■ **Supplied text**:
——————

Bottom line: Alphabet's latest results show how central artificial intelligence has become to its growth – and how aggressively the company is increasing spending to support the technology. The Google parent reported $94.7 billion in first-quarter revenue, excluding partner payouts, beating analysts' expectations of $91.6 billion. Earnings came in at $5.11 per share, well above the $2.62 estimate. Investors responded quickly, pushing the stock up more than 6% in after-hours trading.

Much of Alphabet's momentum is tied to AI, particularly inside Google Cloud. The division brought in $20 billion in revenue, ahead of the $18.4 billion analysts had projected, and showed what the company called a "meaningful acceleration in growth." Just as notable, its backlog – future revenue under contract – nearly doubled from the previous quarter to more than $460 billion, reflecting growing demand for AI infrastructure and services.

That demand is strong enough that Google can't fully keep up. "We are compute constrained in the near term, and as an example, our cloud revenue would have been higher if we were able to meet the demand," CEO Sundar Pichai said. "We are working through that moment and investing."

The scale of that investment is significant. Alphabet now expects to spend up to $190 billion on capital expenditures this year, slightly above its prior estimate and roughly double its 2025 spending. Chief Financial Officer Anat Ashkenazi said spending will climb further in 2027. "These strong results reinforce our conviction to invest the capital required to continue to capture the AI opportunity," she said.

Credit: App Economy Insights

A significant portion of that spending is going toward hardware. Google's tensor processing units, or TPUs, have long powered its internal AI workloads, but the company is now preparing to offer them directly to select customers for use in their own data centers. The move puts TPUs in more direct competition with Nvidia's chips as companies seek scarce high-performance compute.

On the software side, adoption is rising alongside infrastructure. Google said use of its Gemini models continues to expand across both consumer and enterprise products. The Gemini chatbot reached 750 million users by the end of 2025, while paid monthly active users for Gemini Enterprise grew 40% from the previous quarter.

At the same time, Google is continuing to rework its core search business around AI. The company now integrates AI-generated answers directly into many search results, and Pichai said query volume has reached an all-time high since those features were introduced. He also noted that Google has reduced the cost of serving AI-powered responses, addressing earlier concerns that generative AI could make search significantly more expensive to operate.

The results help address investor concerns that chatbots from companies like OpenAI and Anthropic could erode Google's search dominance. "AI has enhanced search, not killed it," Andrew Rocco, a strategist at Zacks Investment Research, wrote. "Google has masterfully integrated AI into its search offering."

Even so, the competitive landscape is becoming more complicated. Alphabet is both a backer of and a rival to some of the companies competing in the same AI markets. It has invested heavily in Anthropic, with plans to put up to $40 billion into the startup, while also competing against it in areas like AI coding tools. Anthropic's Claude Code, in particular, has emerged as a fast-growing product that has drawn attention inside Google.

For now, Alphabet's results indicate that its strategy – spanning chips, cloud, and AI applications – is gaining traction. But the company's own comments about limited compute capacity point to a constraint that extends beyond Google. Across the industry, scaling AI is becoming as much an infrastructure challenge as a software one.

——————

■ **Supplied data**:
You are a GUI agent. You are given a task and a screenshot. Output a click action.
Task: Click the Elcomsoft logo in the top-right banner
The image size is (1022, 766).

——————

■ **Problem A**:
Copy the portion of the Alphabet earnings article from "Even so, the" to "a software one.".
■ **Problem B**:
List every person named in the Alphabet earnings article.
The lines are material separate from the Alphabet earnings article.

■ **Solution A**:
Even so, the competitive landscape is becoming more complicated. Alphabet is both a backer of and a rival to some of the companies competing in the same AI markets. It has invested heavily in Anthropic, with plans to put up to $40 billion into the startup, while also competing against it in areas like AI coding tools. Anthropic's Claude Code, in particular, has emerged as a fast-growing product that has drawn attention inside Google.

For now, Alphabet's results indicate that its strategy – spanning chips, cloud, and AI applications – is gaining traction. But the company's own comments about limited compute capacity point to a constraint that extends beyond Google. Across the industry, scaling AI is becoming as much an infrastructure challenge as a software one.

■ **Solution B**:
Sundar Pichai
Anat Ashkenazi
Andrew Rocco